6h15, il nous faut sortir pour le briefing de course.
6h30 : Go ! départ à la frontale pour cette longue journée qui m’attend et ces 80km…
Arles sur Tech – Montalba (10,5km, 760d+)
Je pars prudemment et le 1er km de bitume avalé, on attaque les réjouissances, avec la première montée (<>4km, 700d+) en single track, tous en file indienne. Passé cette ascension on peut reprendre de la vitesse pour arriver au 1er ravitaillement de Montalba au 10,5e km. 5 minutes d’arrêt au stand histoire de refaire le plein des flasques, un peu de grignotage et c’est reparti…
Montalba – Las Illias (15km, 980d+)
À nouveau une pente bien ardue nous amène, au Roc de France (alt. 1465m), point culminant de ces 80km, d’un côté l’Espagne, de l’autre la France, la vue y est de toute beauté.
Durant cette ascension je prends le temps de discuter avec d’autres coureurs. Nous les concurrents du 80km qui sommes encore frais, doublons bon nombre d’ultra-trailers qui eux sont partis vendredi à 10h et ont passé une première nuit à l’extérieur, avec, déjà plus de 100 bornes dans les jambes. La fatigue se lit sur les visages et au niveau de leur rythme. Je ne peux m’empêcher de les féliciter et les encourager. Chapeaux à eux !
Passé Roc de France, un petit bout de descente en single track nous mène à Puits à glace (alt. 1222m). De là, s’en suit une longue descente plutôt roulante mais en grande partie bétonnée (pas goudronnée). Sur cette partie, Mathieu, un jeune trailer 😉 me rejoint et nous allons faire un long périple ensemble… Nous arrivons rapidement à Las Ilias, 2e ravito (cumul 25,5km). Mathieu retrouve sa compagne et ses parents qui assurent son assistance, le veinard 😉 On prend également 5 minutes pour se restaurer un peu et refaire le plein des niveaux.

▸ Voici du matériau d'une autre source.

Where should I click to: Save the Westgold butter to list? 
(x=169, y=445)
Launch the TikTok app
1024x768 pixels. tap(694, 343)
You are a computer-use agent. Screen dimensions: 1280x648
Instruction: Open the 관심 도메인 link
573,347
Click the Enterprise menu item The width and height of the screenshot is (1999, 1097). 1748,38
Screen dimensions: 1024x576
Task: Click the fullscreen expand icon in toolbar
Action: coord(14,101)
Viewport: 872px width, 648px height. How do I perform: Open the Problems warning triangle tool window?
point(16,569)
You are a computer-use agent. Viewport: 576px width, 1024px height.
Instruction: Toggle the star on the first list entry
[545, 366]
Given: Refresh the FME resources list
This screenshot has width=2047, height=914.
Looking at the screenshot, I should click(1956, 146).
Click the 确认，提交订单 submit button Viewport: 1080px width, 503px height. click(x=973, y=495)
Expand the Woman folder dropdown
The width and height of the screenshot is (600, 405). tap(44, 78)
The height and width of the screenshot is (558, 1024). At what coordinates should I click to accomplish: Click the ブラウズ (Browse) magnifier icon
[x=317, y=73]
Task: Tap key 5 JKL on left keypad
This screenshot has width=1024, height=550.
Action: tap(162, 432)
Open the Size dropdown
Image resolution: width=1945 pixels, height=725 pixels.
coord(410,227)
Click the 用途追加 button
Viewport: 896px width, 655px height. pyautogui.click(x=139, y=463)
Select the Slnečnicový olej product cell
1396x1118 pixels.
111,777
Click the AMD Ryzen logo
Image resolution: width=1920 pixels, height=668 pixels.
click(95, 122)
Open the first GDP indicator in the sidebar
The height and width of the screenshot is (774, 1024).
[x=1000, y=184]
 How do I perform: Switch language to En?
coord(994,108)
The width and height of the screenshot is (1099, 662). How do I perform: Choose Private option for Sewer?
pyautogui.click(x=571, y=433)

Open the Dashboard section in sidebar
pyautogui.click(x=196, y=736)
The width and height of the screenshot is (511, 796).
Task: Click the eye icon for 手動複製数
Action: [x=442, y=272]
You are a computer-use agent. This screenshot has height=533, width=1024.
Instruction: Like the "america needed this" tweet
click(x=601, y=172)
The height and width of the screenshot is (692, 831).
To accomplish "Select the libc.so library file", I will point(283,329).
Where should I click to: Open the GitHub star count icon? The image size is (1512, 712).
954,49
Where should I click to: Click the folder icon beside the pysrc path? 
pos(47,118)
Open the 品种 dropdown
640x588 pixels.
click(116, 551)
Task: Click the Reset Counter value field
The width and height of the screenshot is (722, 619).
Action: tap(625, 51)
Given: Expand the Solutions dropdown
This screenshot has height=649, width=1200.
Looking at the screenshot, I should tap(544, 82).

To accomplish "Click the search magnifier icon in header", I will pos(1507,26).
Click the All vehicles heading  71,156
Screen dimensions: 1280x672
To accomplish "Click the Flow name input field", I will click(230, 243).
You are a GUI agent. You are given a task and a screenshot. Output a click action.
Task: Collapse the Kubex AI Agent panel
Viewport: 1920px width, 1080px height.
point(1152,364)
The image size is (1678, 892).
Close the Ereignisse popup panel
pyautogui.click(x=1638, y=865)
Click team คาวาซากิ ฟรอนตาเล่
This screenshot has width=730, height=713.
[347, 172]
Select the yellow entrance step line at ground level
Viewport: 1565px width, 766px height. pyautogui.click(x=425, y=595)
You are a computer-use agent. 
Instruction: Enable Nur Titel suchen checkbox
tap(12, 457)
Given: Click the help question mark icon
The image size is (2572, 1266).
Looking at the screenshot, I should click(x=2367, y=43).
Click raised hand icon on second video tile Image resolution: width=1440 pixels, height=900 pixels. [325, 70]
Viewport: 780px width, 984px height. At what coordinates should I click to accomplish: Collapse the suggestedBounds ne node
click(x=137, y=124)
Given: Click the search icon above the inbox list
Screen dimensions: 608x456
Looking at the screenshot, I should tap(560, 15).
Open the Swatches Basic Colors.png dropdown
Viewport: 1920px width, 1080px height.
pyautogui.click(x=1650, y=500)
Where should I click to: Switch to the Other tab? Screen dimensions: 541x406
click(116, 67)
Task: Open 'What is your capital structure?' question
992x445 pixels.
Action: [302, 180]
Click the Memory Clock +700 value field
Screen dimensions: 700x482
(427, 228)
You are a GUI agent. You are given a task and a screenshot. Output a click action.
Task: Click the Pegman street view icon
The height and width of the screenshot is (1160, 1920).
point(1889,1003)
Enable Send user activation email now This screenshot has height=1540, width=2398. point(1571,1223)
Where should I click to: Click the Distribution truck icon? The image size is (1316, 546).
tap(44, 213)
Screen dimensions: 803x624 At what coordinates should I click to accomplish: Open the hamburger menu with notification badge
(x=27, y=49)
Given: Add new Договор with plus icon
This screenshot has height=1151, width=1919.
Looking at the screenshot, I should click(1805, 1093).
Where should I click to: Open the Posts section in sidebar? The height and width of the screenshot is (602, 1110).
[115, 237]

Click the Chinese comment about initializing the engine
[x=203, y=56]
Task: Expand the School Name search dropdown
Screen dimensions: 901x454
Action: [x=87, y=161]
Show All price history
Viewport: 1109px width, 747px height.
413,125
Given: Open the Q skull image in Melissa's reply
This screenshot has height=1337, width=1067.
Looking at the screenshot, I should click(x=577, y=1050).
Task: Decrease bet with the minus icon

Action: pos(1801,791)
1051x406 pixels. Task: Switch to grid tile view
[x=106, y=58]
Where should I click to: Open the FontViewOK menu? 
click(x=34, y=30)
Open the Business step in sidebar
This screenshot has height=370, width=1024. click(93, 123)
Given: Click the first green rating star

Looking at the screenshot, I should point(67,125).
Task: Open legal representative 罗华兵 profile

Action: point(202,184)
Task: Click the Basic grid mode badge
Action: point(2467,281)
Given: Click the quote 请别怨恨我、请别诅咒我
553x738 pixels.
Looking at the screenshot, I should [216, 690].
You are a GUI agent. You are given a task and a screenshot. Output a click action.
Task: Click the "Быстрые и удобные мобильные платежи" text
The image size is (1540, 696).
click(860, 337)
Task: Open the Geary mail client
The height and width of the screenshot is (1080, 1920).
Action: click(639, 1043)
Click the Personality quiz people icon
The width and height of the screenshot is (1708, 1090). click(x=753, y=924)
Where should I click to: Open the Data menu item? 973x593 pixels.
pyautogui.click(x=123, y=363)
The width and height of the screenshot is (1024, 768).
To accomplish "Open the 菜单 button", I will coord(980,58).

Las Illias – Le Perthus (14,5km, 370d+)
Sortie du village, on prend une DFCI qui nous fait gagner un peu d’altitude jusqu’au Col du Figuier (685m), s’en suit à nouveau une longue piste descendante sur 6km et en grande partie bétonnée… Et évidemment on file à bon train ! C’est bien là notre erreur. Ces chocs répétés sur le béton nous retourne lentement mais sûrement l’estomac. A tel point qu’au bas de la descente on n’est pas très bien, nous forçant à ralentir le rythme. La montée vers le pied du Fort de Bellegarde se fait en mode tranquillou avant de rattaquer la descente qui nous mène au village du Perthus pour notre ravitaillement. On a avalé 40km et 2110d+ en 6h06 ! C’est un peu trop rapide à mon goût sachant qu’il reste tout de même 40 bornes et 1600d+ à manger… On avait prévu 15 minutes d’arrêt pour ce ravito mais on vas y passer plus de temps, il faut se refaire une santé. Mathieu a du mal à s’alimenter, moi c’est un peu mieux mais l’appétit n’y est pas. Je me force tout de même à consommer une soupe de légumes chaude et quelques grignotages à côté. On fait le plein des flasques et Go !
Le Perthus – Col de l’Ouillat (9,5km, 730d+, cumul 49,5e km)
Mathieu est dans le dur, les maux d’estomac ne semblent pas vouloir passer…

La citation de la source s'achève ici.